A trust is a legal arrangement where assets, such as cash, property, or investments, are held and managed by Trustees on behalf of Beneficiaries. Trusts are often used to control how and when assets are distributed, provide financial security, and mitigate tax liabilities. Depending on the trust type, the flexibility and control over these assets can vary significantly, making it essential to choose the right arrangement for your specific goals.

Two commonly used trusts, bare trusts and discretionary trusts, cater to different needs and offer distinct benefits. While bare trusts are simple and straightforward, providing Beneficiaries with clear rights to the trust's assets, discretionary trusts offer greater flexibility and control, allowing Trustees to adapt to Beneficiaries’ changing circumstances.

Bare trusts: simplicity and certainty

Bare trusts, also known as simple trusts, are the most straightforward type of trust arrangement. Under a bare trust, the trustees hold assets in their name, but the beneficiary has an absolute right to both the capital and any income generated by the trust.

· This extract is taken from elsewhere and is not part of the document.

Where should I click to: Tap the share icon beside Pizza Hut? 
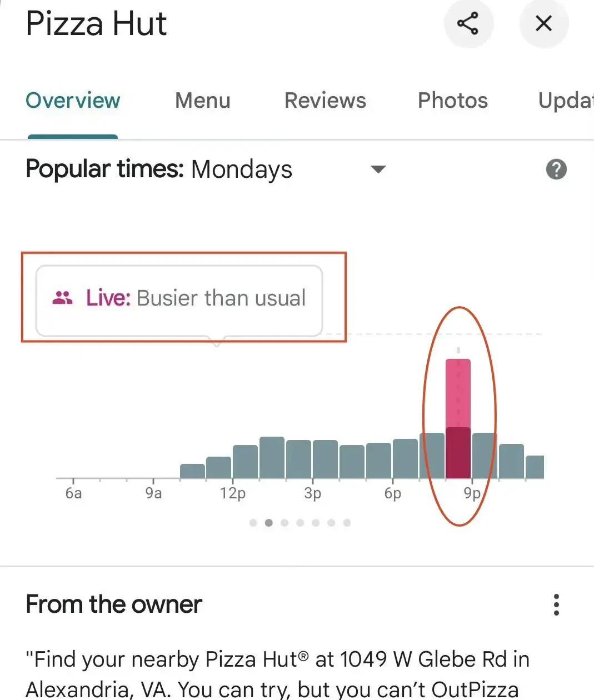(x=468, y=23)
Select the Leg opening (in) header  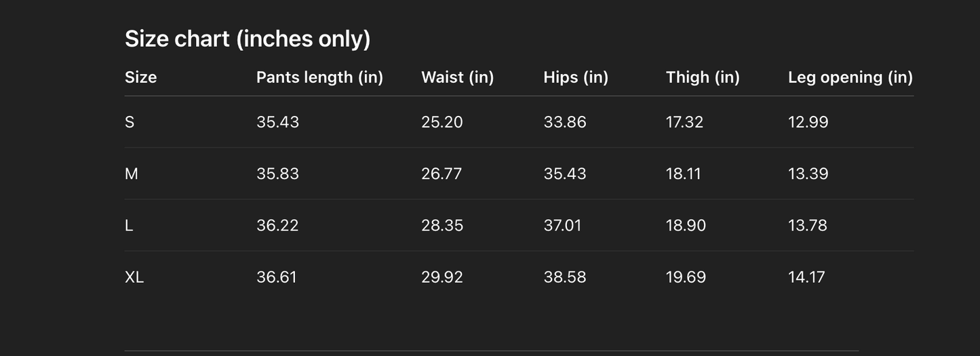coord(850,77)
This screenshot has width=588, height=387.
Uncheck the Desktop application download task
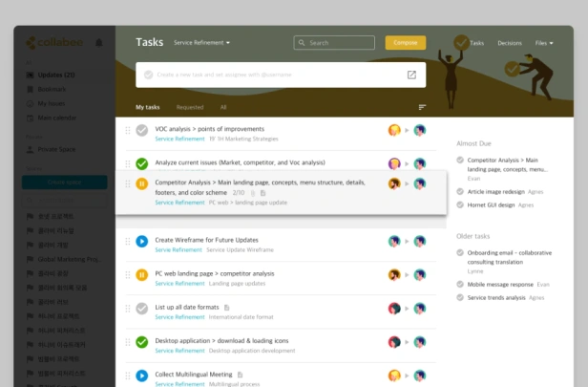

Importantly, the assets in a bare trust fully belong to the beneficiary, who can access them when they reach the age of 18 (or 16 in Scotland).

The simplicity of bare Trusts makes them particularly appealing for individuals looking to transfer assets to children or grandchildren for specific purposes, such as funding education. Because the beneficiary is the outright owner of the assets, any income or capital gains are taxed as if they belong to the beneficiary. This can result in tax efficiencies, especially if the beneficiary falls within a lower tax bracket than the settlor.

However, the simplicity of bare trusts also means that they are best suited for straightforward scenarios where the Beneficiaries' needs and entitlements are clear. Once the beneficiary reaches the age of majority, they gain full control of the assets, which may not align with the intentions of settlors who wish to impose long-term conditions on asset use.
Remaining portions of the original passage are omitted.